We performed a comparison between Microsoft Sentinel and Wazuh based on our users’ reviews in five categories. After reading all of the collected data, you can find our conclusion below.

  • Features: Microsoft Sentinel effectively identifies threats and integrates seamlessly with other Microsoft solutions. Users say Sentinel makes it easy to find information quickly using KQL queries and praised the solution’s centralized log storage. Wazuh stands out for its effortless integration, excellent log monitoring capabilities, and ELK-based investigation. Microsoft Sentinel could benefit from simplifying documentation, enhancing collaboration with security vendors, and improving data ingestion.
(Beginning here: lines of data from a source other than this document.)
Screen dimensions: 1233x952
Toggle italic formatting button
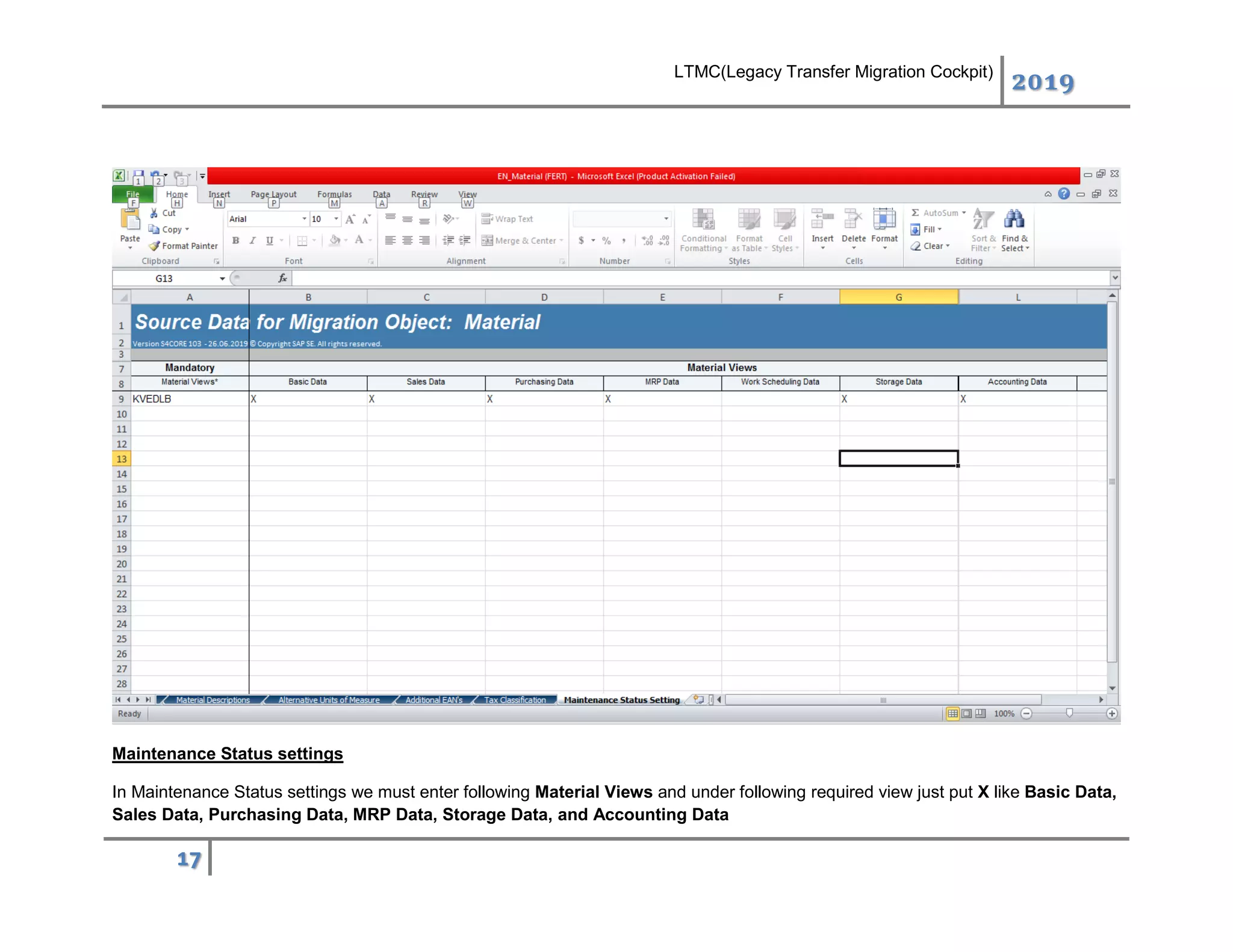253,241
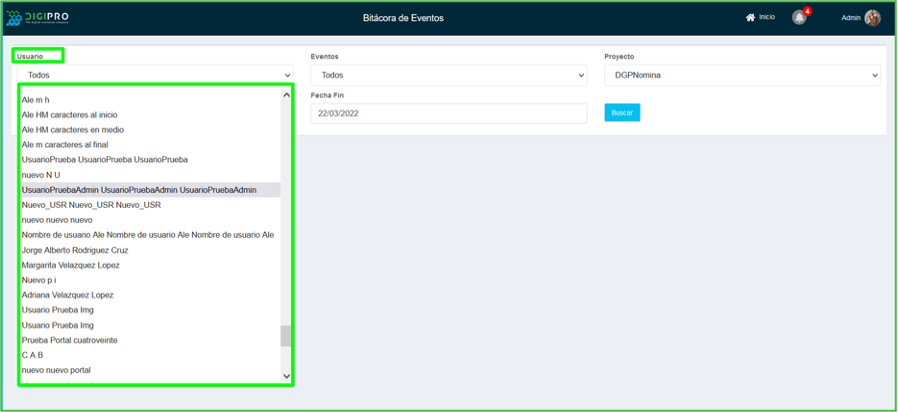
Task: Expand the Proyecto DGPNomina dropdown
Action: point(742,75)
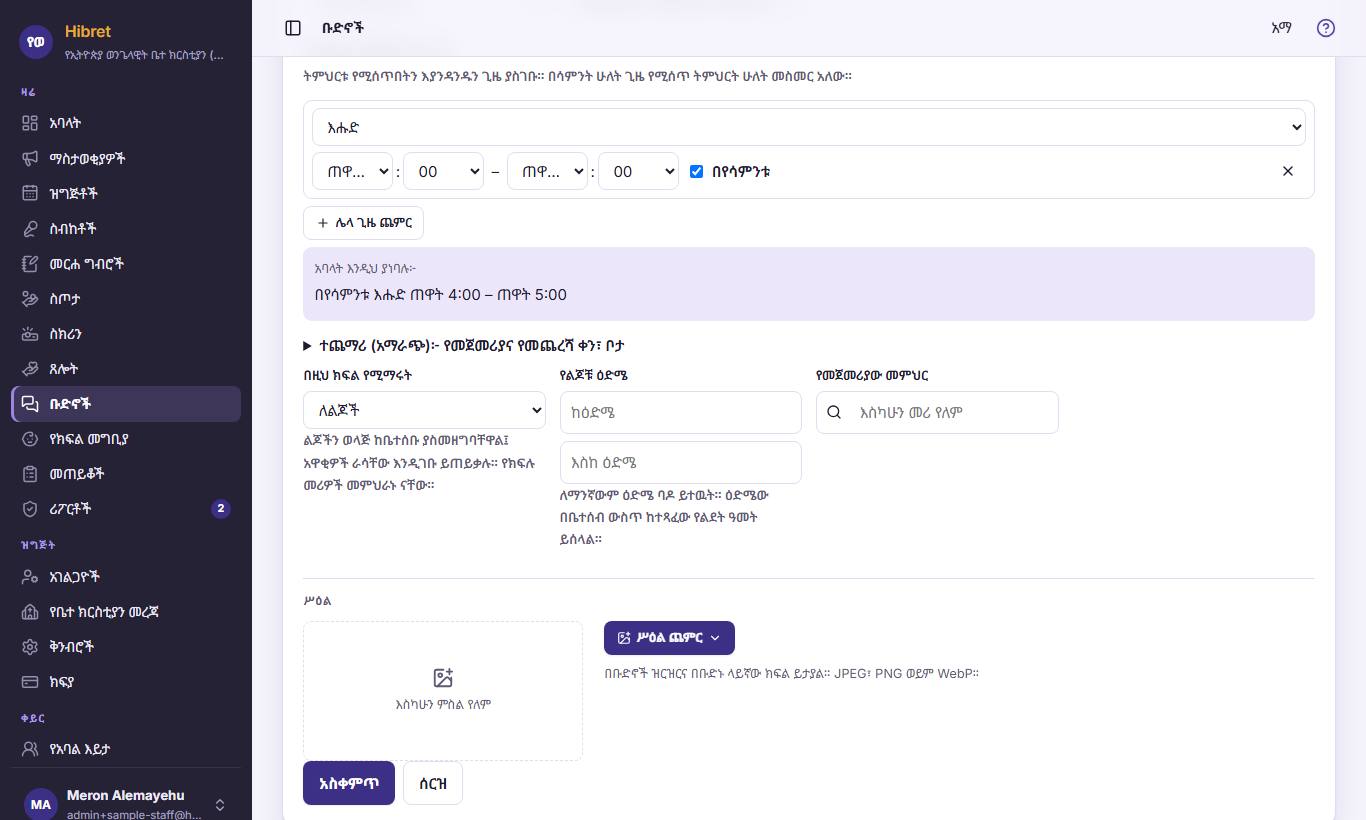This screenshot has width=1366, height=820.
Task: Click the ሰርዝ cancel button
Action: (433, 783)
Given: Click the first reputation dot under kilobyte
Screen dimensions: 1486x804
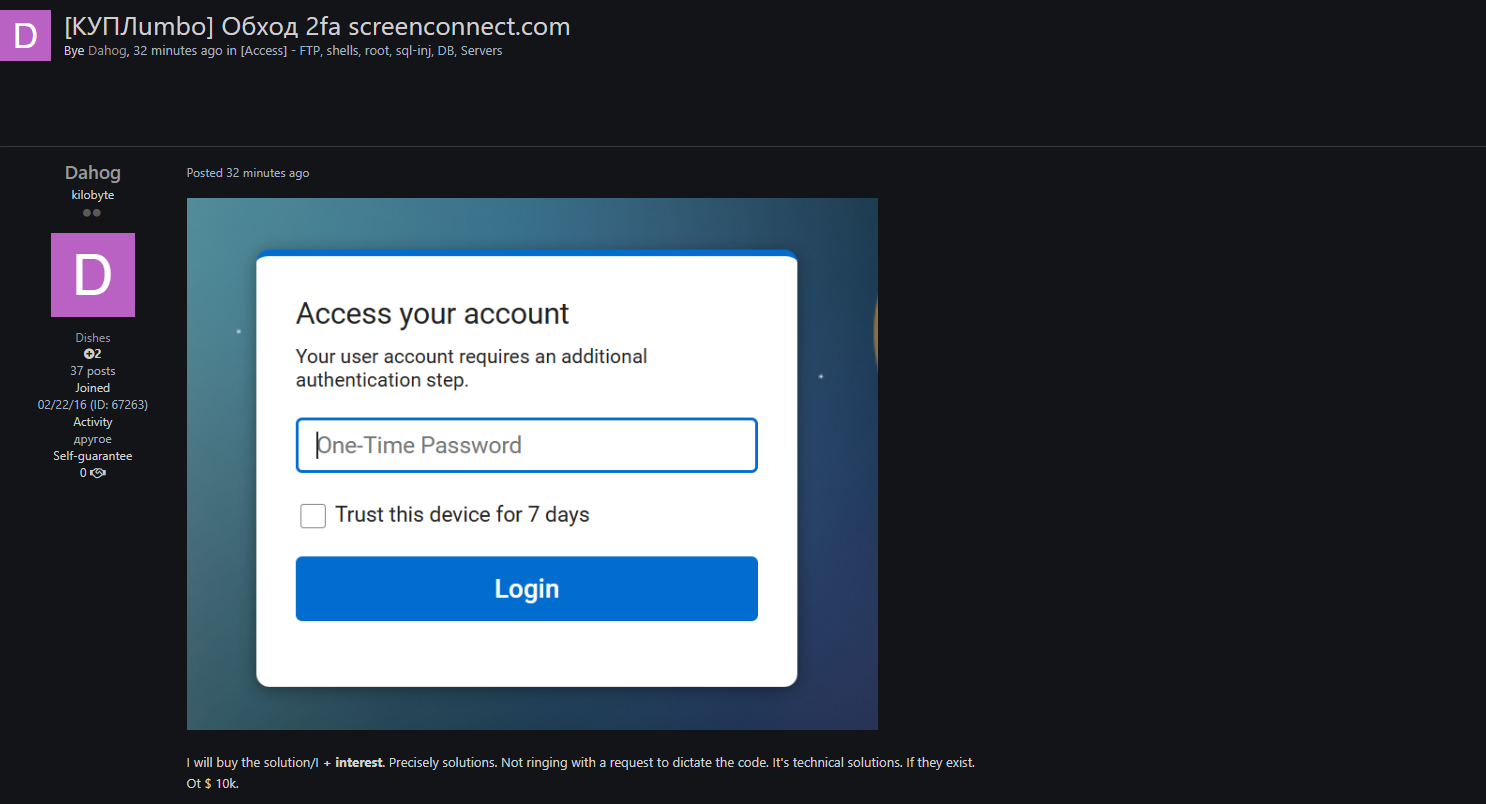Looking at the screenshot, I should tap(86, 211).
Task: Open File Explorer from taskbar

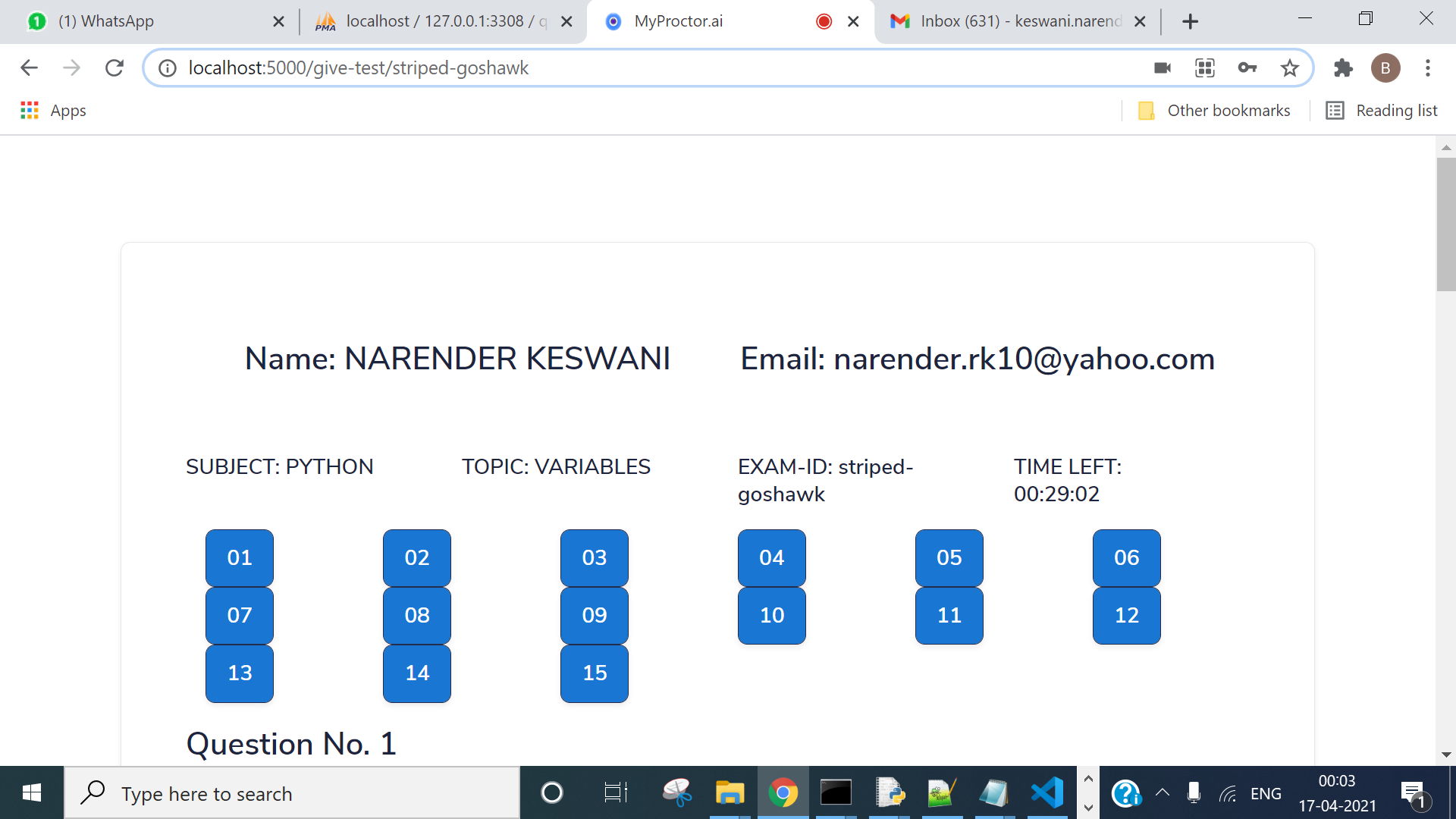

Users also want more robust threat intelligence and UEBA features. Wazuh needs improvements in event source coverage, threat intelligence integration, and real-time monitoring of Unix systems.

  • Service and Support: Some users praised Microsoft’s quick response times and expertise, while others experienced challenges and support delays. Wazuh's customer service is generally deemed satisfactory overall, and many customers noted that they could easily find answers from community forums.

  • Ease of Deployment: Some users said that deploying Microsoft Sentinel is straightforward, while others consider it to be moderately complex. Some users said that Wazuh’s setup is easy and fast, while others perceived it as complicated and said it required a significant amount of time.

  • Pricing: Microsoft Sentinel charges customers based on data usage, and it can be expensive for users who need to ingest data from non-cloud sources. Wazuh is a cost-effective option as it is open-source and completely free to acquire.

  • ROI: Some Sentinel users have seen cost savings, while others have not experienced any financial benefits. Wazuh's MSP program and partnerships offer opportunities to generate revenue from the platform.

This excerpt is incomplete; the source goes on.